Darden feels that the rollout last year of its highly customizable and value-priced Cucina Mia! menu means that it doesn’t have to spend as much to promote seasonal pricing specials. Given the chain’s positioning as one of the less expensive Italian casual-dining concepts, it feels that its efforts are better spent online in reaching out to young millennials.

Al Dente

Darden points out that it has now posted back-to-back quarters of positive comps at Olive Garden for the first time since 2010. However, the 2.2 percent year-over-year uptick at the chain comes after a 5.4 percent slide a year earlier, which was after a 4.1 percent drop during the holiday quarter the year before that. Work the math and it means that the typical Olive Garden location is ringing up 7.3 percent less in sales than it did three holiday quarters ago.

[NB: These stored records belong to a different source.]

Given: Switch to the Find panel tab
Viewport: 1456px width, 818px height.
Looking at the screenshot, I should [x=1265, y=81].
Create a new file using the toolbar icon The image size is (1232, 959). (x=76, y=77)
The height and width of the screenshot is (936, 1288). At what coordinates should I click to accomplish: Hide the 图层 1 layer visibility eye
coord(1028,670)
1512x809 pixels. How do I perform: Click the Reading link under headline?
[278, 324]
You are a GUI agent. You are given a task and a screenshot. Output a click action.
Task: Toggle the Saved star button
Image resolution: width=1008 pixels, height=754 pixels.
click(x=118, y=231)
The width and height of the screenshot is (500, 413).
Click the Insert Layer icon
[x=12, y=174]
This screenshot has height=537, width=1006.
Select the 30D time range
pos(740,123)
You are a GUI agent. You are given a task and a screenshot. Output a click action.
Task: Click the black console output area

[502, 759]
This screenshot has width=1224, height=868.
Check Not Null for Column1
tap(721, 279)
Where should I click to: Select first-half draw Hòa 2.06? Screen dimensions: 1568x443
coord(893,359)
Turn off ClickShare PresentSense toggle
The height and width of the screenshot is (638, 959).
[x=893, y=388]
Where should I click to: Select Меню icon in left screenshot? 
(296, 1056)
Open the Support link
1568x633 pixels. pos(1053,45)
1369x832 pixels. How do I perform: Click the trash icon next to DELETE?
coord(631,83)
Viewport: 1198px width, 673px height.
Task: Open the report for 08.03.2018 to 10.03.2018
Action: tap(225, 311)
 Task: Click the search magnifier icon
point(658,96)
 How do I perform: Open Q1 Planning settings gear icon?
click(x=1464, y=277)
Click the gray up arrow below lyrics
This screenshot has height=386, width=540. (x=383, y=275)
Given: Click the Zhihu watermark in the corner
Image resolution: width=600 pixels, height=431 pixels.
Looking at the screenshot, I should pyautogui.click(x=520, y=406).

The 2.2 percent increase in comps this time around also needs some more clarification: The increase came entirely from folks spending more. Actual guest counts slipped in December, January and February. The new brass is cutting costs and boosting average checks, but it’s not a turnaround until customers start coming back.

Darden’s trying. It pointed out on Friday morning that takeout orders during the fiscal third quarter soared 22 percent since the prior year. It also recently remodeled some of its restaurants, and the 13 test locations experienced sales growth in the high single digits. These are encouraging signs, but Olive Garden is still not fixed. Darden still has a lot to prove.